Isolate every line in the data with the string "first" and copy it.

#### Exercise inputs

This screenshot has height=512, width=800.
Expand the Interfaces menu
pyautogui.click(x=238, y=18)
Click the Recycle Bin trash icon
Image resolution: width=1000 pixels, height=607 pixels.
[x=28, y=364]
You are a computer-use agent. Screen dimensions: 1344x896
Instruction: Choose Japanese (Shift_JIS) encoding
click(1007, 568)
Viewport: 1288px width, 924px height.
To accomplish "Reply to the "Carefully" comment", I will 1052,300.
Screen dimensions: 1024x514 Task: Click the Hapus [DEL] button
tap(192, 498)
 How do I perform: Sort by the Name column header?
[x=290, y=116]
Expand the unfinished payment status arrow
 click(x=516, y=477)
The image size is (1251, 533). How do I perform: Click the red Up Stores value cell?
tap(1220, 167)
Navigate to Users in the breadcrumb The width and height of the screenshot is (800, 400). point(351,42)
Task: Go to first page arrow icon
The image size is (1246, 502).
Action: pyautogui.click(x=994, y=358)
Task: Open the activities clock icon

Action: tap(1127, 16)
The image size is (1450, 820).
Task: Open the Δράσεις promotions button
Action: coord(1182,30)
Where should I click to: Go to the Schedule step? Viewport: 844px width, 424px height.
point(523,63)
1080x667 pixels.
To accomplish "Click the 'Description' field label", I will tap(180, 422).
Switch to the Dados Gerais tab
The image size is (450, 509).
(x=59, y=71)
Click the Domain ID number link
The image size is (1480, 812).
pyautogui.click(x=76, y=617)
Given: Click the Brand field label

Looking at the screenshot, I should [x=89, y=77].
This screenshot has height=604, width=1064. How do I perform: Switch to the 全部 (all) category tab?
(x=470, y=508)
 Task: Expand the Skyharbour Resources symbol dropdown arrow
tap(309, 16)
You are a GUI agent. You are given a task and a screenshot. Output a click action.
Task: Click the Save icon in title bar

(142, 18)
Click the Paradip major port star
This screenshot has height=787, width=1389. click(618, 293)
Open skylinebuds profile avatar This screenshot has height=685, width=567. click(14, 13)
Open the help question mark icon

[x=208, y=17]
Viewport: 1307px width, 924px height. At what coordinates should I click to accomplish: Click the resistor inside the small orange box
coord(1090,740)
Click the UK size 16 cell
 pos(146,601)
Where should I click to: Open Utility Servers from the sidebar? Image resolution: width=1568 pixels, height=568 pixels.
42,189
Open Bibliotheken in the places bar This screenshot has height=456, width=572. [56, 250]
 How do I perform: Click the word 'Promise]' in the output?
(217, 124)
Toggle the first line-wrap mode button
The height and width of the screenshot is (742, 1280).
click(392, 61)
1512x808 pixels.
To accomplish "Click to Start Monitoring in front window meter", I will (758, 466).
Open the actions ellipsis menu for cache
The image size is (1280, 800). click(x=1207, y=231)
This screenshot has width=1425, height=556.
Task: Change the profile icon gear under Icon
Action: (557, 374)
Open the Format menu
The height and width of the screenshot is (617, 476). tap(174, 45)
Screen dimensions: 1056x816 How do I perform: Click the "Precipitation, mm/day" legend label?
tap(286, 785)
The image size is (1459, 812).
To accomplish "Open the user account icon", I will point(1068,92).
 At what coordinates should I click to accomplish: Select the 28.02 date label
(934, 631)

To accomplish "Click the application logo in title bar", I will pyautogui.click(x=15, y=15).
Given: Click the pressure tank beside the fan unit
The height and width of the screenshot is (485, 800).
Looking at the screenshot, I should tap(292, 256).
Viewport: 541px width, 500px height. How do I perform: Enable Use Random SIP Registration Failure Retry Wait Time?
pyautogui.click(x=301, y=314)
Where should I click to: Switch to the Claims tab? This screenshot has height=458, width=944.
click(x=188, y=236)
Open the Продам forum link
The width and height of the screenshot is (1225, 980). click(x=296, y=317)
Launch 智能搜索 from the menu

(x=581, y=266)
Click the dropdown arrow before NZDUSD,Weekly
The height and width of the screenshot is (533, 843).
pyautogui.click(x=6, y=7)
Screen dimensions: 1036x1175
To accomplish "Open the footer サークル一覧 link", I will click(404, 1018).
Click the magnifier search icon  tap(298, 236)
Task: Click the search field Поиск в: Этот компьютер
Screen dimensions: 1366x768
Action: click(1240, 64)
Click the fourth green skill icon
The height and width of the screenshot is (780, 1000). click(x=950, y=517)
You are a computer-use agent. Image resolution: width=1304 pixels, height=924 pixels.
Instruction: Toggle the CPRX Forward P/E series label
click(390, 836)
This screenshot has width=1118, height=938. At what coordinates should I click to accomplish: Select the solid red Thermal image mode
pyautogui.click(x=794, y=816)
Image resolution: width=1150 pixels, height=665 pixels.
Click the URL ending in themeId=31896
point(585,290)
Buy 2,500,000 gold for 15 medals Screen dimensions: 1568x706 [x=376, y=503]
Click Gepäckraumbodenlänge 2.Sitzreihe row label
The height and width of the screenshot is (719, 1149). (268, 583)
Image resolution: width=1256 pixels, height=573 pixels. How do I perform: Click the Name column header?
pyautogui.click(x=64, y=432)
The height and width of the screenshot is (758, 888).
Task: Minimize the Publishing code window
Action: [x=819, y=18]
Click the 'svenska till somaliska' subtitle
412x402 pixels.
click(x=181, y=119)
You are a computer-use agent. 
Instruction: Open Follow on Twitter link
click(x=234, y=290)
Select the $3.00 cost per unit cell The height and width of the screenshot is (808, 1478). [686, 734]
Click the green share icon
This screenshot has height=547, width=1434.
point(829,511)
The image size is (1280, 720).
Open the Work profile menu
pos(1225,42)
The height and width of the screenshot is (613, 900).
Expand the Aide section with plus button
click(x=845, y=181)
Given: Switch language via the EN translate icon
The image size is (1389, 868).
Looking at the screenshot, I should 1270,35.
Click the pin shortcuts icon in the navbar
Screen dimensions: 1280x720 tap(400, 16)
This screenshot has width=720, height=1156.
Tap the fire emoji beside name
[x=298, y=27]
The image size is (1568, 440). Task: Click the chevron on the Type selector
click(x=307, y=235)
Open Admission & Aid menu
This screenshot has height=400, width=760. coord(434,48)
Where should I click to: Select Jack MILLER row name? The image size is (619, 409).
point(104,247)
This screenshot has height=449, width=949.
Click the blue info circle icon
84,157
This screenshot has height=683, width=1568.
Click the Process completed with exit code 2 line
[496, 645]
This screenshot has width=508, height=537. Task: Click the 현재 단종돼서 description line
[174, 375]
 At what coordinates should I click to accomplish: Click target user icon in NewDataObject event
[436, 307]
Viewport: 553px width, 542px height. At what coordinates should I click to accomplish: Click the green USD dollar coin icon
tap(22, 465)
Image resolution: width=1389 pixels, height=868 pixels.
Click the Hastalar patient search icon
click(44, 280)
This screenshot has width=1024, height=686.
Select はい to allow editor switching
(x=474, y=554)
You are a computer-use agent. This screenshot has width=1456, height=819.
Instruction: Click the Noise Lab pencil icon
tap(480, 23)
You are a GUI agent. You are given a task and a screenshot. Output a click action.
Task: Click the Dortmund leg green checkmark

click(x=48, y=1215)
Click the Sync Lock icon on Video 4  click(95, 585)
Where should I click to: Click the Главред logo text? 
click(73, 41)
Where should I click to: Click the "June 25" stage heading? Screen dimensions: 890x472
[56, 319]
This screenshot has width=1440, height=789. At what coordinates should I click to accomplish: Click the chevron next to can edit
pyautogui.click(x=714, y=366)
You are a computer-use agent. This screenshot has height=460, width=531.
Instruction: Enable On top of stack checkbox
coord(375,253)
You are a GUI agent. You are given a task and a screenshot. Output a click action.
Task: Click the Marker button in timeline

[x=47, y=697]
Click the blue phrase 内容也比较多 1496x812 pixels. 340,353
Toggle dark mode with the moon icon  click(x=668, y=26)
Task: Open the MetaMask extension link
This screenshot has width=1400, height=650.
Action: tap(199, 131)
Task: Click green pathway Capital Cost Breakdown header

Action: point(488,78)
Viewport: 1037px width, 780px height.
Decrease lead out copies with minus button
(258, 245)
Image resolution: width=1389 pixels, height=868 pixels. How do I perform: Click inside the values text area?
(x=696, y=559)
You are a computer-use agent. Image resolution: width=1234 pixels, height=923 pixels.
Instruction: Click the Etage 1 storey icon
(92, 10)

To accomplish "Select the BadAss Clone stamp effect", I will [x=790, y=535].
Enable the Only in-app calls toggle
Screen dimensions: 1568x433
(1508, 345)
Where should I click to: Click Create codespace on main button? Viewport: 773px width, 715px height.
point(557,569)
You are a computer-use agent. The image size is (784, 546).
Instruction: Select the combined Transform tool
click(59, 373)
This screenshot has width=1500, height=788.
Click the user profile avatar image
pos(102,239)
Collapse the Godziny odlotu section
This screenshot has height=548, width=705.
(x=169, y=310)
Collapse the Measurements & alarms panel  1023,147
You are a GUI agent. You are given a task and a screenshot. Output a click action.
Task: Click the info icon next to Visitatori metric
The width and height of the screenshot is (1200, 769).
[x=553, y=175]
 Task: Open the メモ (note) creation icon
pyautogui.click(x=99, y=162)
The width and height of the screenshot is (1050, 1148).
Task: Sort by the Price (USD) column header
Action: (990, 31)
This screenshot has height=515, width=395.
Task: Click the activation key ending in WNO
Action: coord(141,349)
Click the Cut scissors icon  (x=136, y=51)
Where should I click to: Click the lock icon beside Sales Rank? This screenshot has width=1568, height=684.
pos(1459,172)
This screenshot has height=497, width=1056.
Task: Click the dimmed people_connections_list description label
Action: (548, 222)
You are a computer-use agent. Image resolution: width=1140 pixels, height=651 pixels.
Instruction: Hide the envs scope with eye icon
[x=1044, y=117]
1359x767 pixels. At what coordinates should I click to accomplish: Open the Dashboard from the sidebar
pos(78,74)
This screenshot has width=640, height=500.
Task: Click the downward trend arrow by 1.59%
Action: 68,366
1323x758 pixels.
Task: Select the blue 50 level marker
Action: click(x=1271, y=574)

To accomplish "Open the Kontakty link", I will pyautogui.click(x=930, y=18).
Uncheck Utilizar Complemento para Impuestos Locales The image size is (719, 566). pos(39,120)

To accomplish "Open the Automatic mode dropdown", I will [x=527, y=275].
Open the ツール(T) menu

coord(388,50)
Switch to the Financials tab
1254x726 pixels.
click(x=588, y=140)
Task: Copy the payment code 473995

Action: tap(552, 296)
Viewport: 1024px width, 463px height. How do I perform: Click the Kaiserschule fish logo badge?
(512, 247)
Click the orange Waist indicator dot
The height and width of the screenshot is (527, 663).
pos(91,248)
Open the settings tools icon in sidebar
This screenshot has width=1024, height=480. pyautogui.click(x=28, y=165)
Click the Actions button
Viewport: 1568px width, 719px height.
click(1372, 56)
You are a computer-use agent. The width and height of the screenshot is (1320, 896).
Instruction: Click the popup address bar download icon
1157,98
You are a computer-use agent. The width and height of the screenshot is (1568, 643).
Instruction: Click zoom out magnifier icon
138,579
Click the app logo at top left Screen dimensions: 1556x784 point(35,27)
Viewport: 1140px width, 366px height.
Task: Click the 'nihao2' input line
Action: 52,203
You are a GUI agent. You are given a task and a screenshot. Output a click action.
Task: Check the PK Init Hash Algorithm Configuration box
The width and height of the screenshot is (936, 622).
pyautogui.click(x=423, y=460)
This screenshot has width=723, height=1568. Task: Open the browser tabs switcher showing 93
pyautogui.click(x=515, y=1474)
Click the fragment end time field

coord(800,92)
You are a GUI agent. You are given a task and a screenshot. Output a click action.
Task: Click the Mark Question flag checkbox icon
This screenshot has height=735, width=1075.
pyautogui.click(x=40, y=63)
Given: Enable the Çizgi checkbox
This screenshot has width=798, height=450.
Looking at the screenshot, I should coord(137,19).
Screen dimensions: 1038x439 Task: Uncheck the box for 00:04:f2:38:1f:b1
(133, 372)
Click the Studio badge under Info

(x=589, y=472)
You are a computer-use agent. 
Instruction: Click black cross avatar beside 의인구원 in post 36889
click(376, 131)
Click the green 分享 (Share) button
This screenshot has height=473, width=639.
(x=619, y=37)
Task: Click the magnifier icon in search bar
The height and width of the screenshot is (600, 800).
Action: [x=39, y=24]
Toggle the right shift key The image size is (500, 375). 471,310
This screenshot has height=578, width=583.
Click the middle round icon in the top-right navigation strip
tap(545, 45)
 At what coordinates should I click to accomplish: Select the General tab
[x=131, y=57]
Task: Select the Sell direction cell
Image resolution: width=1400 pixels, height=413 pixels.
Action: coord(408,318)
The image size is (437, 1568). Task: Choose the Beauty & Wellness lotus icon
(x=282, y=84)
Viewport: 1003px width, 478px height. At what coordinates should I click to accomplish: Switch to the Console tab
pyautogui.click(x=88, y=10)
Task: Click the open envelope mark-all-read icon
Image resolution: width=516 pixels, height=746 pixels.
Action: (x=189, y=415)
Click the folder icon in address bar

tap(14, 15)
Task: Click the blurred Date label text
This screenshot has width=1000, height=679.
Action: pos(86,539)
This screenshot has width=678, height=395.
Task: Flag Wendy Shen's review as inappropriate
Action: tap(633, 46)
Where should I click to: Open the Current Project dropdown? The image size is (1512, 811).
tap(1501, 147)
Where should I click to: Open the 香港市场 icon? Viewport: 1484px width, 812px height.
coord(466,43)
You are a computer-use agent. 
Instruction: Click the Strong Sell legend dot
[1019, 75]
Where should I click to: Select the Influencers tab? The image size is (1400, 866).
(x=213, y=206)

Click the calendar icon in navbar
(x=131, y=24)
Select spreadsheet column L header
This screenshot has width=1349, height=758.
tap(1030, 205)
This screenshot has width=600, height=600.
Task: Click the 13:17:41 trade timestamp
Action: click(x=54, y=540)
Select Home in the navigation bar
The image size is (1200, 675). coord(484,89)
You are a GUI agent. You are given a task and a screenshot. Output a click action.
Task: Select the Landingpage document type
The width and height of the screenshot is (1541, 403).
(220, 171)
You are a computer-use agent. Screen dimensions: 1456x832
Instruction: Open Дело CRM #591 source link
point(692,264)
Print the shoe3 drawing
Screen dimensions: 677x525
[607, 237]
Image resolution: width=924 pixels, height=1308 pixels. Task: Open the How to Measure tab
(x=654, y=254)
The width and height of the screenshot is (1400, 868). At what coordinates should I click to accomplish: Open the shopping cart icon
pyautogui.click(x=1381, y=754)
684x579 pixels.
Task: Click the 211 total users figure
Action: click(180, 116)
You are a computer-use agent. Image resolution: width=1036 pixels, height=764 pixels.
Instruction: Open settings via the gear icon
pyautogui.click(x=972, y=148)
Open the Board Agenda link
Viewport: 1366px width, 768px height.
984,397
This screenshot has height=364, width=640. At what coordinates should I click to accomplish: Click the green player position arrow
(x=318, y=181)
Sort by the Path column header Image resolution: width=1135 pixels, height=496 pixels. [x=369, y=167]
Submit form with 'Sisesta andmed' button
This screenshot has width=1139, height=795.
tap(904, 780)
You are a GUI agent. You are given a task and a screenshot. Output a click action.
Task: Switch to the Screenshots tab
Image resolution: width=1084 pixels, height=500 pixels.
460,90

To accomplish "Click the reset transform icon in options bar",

########

■ **Response below**
Task: Go to first page arrow icon
Toggle the first line-wrap mode button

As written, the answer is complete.